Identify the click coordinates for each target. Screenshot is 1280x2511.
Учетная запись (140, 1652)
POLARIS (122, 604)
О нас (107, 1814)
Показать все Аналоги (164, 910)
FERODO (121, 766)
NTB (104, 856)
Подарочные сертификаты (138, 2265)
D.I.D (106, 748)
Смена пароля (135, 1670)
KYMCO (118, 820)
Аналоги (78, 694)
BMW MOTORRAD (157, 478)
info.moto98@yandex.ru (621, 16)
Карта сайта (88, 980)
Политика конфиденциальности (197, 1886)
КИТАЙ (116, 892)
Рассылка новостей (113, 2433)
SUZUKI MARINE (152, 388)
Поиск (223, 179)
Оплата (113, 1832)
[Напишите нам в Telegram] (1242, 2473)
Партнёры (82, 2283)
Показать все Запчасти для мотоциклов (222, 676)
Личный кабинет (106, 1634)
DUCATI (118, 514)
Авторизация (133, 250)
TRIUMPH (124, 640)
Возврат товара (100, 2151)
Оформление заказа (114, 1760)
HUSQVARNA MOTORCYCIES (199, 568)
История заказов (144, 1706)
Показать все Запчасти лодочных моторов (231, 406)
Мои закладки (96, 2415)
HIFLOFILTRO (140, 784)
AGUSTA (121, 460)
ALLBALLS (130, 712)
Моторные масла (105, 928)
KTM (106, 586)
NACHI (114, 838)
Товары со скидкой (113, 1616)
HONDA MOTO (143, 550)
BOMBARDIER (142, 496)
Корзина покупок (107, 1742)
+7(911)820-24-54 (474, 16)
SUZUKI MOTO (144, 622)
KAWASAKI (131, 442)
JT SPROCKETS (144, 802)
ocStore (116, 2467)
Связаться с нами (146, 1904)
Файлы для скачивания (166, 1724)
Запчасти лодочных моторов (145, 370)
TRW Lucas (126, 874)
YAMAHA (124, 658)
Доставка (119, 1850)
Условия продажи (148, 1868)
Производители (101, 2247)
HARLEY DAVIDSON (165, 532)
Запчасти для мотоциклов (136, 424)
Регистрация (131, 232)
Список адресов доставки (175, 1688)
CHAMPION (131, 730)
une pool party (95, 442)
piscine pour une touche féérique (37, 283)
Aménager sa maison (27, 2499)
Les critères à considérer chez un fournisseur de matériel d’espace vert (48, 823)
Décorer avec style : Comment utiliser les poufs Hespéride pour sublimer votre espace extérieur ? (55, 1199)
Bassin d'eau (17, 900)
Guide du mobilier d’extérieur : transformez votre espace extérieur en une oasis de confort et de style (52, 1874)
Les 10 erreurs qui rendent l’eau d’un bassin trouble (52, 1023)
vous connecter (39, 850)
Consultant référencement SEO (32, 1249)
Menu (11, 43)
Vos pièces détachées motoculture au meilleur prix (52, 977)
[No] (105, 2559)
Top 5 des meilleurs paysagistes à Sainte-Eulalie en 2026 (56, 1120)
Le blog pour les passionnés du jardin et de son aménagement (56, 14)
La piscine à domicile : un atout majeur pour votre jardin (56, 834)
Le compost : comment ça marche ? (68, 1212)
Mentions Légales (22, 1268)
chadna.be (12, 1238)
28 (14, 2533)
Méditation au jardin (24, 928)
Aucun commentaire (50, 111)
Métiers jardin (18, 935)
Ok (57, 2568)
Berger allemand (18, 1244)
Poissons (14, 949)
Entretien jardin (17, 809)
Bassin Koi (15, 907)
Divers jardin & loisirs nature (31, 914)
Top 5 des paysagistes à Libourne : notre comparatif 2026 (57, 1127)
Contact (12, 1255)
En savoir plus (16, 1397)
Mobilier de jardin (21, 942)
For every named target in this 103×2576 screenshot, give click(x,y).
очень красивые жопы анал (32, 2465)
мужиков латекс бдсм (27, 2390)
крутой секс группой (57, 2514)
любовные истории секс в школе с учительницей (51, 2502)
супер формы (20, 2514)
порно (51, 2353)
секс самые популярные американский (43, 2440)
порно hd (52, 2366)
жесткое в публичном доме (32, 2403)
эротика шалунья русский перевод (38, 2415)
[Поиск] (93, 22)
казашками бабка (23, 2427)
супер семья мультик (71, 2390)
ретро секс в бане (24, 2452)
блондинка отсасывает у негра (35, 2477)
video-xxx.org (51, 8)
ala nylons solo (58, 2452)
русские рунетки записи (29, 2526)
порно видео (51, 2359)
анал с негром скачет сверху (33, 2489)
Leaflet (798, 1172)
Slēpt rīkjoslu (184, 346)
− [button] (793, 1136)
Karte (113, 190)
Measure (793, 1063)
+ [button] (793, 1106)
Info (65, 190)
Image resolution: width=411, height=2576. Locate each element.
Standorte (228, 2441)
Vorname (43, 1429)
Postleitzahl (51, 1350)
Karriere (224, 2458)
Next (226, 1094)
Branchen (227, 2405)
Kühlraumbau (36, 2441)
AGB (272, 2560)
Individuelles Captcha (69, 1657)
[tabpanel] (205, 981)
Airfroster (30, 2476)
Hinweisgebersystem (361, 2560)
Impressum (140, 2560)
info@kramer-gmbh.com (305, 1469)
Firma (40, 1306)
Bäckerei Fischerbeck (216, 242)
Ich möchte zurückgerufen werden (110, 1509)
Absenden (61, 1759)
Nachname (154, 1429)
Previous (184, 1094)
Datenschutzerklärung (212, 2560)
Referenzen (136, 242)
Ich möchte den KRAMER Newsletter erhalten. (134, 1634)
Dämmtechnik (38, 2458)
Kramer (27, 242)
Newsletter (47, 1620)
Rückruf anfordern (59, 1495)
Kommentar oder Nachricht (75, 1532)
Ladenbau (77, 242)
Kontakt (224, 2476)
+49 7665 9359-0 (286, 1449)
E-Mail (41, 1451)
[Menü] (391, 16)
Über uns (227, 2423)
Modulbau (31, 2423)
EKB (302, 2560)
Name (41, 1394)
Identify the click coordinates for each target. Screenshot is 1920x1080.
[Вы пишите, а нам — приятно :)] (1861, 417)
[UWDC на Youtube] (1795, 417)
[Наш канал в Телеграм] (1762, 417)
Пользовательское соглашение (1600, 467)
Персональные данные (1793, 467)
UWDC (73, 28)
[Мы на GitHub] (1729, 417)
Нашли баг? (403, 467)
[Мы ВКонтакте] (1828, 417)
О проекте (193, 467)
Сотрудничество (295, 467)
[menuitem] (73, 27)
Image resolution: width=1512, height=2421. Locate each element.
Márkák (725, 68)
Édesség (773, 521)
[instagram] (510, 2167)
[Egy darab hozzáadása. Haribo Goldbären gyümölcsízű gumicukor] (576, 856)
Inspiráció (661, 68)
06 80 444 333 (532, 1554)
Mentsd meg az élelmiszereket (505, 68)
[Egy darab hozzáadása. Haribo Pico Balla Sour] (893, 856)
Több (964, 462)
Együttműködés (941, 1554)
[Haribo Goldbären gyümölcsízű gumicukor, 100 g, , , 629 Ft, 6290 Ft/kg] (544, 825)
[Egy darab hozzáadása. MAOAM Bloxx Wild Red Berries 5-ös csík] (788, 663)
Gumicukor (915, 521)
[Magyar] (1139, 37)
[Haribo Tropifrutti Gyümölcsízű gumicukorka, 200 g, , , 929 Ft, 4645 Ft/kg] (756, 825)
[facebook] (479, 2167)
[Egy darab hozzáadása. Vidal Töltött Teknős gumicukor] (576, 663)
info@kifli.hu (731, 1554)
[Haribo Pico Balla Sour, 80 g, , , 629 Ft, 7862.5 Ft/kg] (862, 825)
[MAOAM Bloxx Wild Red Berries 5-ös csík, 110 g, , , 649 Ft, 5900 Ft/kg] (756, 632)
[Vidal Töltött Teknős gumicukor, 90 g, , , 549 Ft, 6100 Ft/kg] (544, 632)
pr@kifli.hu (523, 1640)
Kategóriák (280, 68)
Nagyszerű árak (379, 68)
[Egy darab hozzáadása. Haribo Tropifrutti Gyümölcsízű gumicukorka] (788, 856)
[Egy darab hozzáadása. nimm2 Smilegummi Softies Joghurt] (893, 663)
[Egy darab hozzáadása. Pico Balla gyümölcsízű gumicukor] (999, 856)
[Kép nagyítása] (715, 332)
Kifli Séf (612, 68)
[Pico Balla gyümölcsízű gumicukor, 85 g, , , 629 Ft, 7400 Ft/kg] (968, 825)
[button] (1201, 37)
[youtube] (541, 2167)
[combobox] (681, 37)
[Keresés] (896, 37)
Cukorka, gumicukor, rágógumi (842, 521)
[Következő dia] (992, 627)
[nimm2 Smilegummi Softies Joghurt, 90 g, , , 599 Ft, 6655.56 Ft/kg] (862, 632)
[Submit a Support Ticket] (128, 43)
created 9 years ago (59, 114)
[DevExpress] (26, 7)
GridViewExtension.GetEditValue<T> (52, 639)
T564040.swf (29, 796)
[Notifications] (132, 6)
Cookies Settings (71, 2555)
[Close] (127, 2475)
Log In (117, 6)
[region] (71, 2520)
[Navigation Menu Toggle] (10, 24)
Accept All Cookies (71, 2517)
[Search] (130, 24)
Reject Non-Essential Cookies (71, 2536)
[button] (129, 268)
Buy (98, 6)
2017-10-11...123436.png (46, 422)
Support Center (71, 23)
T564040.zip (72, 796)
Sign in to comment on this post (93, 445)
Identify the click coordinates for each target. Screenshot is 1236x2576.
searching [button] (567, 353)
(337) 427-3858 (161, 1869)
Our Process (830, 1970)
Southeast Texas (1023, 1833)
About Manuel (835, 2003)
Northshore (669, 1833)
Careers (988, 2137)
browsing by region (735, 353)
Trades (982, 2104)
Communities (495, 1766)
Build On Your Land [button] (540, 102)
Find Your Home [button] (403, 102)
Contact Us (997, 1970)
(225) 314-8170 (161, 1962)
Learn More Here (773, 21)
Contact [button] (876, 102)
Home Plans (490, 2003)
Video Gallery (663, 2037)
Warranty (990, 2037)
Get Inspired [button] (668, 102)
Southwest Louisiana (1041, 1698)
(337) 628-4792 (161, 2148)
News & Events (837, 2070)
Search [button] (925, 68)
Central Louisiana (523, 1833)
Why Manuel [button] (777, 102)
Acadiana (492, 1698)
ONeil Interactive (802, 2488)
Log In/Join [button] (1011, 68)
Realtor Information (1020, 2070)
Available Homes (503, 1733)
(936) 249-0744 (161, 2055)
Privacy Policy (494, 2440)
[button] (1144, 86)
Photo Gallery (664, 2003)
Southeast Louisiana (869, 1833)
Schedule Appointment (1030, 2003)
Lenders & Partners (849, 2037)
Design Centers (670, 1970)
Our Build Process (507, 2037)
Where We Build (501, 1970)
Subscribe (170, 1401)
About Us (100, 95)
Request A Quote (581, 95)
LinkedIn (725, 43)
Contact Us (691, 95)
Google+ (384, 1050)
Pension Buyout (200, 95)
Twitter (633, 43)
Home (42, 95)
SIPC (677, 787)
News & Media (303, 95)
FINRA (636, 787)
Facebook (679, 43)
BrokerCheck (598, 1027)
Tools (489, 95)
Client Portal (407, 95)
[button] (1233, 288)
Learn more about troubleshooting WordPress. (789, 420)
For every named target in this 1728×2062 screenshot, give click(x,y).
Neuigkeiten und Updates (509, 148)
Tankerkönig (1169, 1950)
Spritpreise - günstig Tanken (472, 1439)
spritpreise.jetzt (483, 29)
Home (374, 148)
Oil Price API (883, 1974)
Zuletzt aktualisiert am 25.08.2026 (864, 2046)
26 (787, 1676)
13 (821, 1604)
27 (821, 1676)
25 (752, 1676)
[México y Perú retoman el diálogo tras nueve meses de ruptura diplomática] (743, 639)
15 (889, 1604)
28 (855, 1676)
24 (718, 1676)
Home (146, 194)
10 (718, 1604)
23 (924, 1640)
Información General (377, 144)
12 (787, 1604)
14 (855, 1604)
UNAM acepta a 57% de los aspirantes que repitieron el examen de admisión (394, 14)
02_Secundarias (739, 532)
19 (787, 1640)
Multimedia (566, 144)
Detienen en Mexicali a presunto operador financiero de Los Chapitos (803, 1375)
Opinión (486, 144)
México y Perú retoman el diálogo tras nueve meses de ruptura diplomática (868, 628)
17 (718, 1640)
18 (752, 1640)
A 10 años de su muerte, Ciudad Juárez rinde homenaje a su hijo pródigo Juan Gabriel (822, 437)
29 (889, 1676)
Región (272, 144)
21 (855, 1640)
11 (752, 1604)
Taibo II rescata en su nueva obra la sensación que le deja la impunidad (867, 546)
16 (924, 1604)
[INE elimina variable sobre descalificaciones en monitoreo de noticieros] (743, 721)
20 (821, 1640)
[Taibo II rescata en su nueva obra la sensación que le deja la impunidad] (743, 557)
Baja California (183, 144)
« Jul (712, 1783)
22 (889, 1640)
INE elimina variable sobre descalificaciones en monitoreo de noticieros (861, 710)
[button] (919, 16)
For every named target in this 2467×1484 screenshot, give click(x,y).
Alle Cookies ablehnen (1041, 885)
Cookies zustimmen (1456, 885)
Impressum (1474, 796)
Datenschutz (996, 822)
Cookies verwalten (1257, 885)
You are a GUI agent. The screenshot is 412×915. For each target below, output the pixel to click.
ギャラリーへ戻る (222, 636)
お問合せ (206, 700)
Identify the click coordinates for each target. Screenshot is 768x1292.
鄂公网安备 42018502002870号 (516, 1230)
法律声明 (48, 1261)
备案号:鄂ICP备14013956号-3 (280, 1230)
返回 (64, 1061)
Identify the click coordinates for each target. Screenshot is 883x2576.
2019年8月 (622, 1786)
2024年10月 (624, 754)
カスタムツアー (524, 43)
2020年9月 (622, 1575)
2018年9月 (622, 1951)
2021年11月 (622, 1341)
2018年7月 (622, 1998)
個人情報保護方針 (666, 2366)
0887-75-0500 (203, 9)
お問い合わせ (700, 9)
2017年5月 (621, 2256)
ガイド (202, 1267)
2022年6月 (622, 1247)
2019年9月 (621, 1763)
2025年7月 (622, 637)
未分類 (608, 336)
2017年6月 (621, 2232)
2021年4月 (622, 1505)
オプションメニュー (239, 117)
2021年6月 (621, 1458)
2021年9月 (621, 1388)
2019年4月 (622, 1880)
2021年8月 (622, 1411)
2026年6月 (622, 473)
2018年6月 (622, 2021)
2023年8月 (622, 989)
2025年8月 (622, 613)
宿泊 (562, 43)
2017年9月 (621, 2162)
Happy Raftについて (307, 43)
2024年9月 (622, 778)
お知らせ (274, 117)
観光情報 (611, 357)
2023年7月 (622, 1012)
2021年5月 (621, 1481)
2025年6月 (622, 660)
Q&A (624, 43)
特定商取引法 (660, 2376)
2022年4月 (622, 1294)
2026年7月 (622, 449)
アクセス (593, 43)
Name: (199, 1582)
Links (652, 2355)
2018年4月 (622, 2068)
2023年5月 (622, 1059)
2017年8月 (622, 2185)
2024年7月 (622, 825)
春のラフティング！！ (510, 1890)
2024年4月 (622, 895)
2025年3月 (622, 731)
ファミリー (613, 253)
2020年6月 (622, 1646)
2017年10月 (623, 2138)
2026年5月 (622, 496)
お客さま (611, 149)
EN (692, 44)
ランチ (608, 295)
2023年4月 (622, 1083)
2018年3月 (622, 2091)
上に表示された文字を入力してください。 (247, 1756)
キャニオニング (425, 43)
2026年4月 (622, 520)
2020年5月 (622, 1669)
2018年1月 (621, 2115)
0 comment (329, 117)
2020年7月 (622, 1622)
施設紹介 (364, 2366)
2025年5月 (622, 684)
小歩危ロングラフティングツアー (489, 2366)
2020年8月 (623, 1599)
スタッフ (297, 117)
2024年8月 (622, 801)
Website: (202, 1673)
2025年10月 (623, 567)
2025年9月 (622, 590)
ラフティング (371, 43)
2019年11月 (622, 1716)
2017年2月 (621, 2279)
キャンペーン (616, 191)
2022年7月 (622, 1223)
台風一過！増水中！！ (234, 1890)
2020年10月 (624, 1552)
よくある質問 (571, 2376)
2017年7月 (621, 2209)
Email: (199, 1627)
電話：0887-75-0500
◆ ◆ ◆ ◆ ◆ ◆ ◆
§ **Work required**:
What you return should be exactly the lines above, starting at the one with "русские рунетки записи (29, 2526)" and ending at the one with "[UWDC на Youtube] (1795, 417)", and nothing else.

§ **Answer**:
русские рунетки записи (29, 2526)
порно видео (51, 2359)
анал с негром скачет сверху (33, 2489)
Leaflet (798, 1172)
Slēpt rīkjoslu (184, 346)
− [button] (793, 1136)
Karte (113, 190)
Measure (793, 1063)
+ [button] (793, 1106)
Info (65, 190)
Image resolution: width=411, height=2576. Locate each element.
Standorte (228, 2441)
Vorname (43, 1429)
Postleitzahl (51, 1350)
Karriere (224, 2458)
Next (226, 1094)
Branchen (227, 2405)
Kühlraumbau (36, 2441)
AGB (272, 2560)
Individuelles Captcha (69, 1657)
[tabpanel] (205, 981)
Airfroster (30, 2476)
Hinweisgebersystem (361, 2560)
Impressum (140, 2560)
info@kramer-gmbh.com (305, 1469)
Firma (40, 1306)
Bäckerei Fischerbeck (216, 242)
Ich möchte zurückgerufen werden (110, 1509)
Absenden (61, 1759)
Nachname (154, 1429)
Previous (184, 1094)
Datenschutzerklärung (212, 2560)
Referenzen (136, 242)
Ich möchte den KRAMER Newsletter erhalten. (134, 1634)
Dämmtechnik (38, 2458)
Kramer (27, 242)
Newsletter (47, 1620)
Rückruf anfordern (59, 1495)
Kommentar oder Nachricht (75, 1532)
Ladenbau (77, 242)
Kontakt (224, 2476)
+49 7665 9359-0 (286, 1449)
E-Mail (41, 1451)
[Menü] (391, 16)
Über uns (227, 2423)
Modulbau (31, 2423)
EKB (302, 2560)
Name (41, 1394)
Identify the click coordinates for each target. Screenshot is 1920x1080.
[Вы пишите, а нам — приятно :)] (1861, 417)
[UWDC на Youtube] (1795, 417)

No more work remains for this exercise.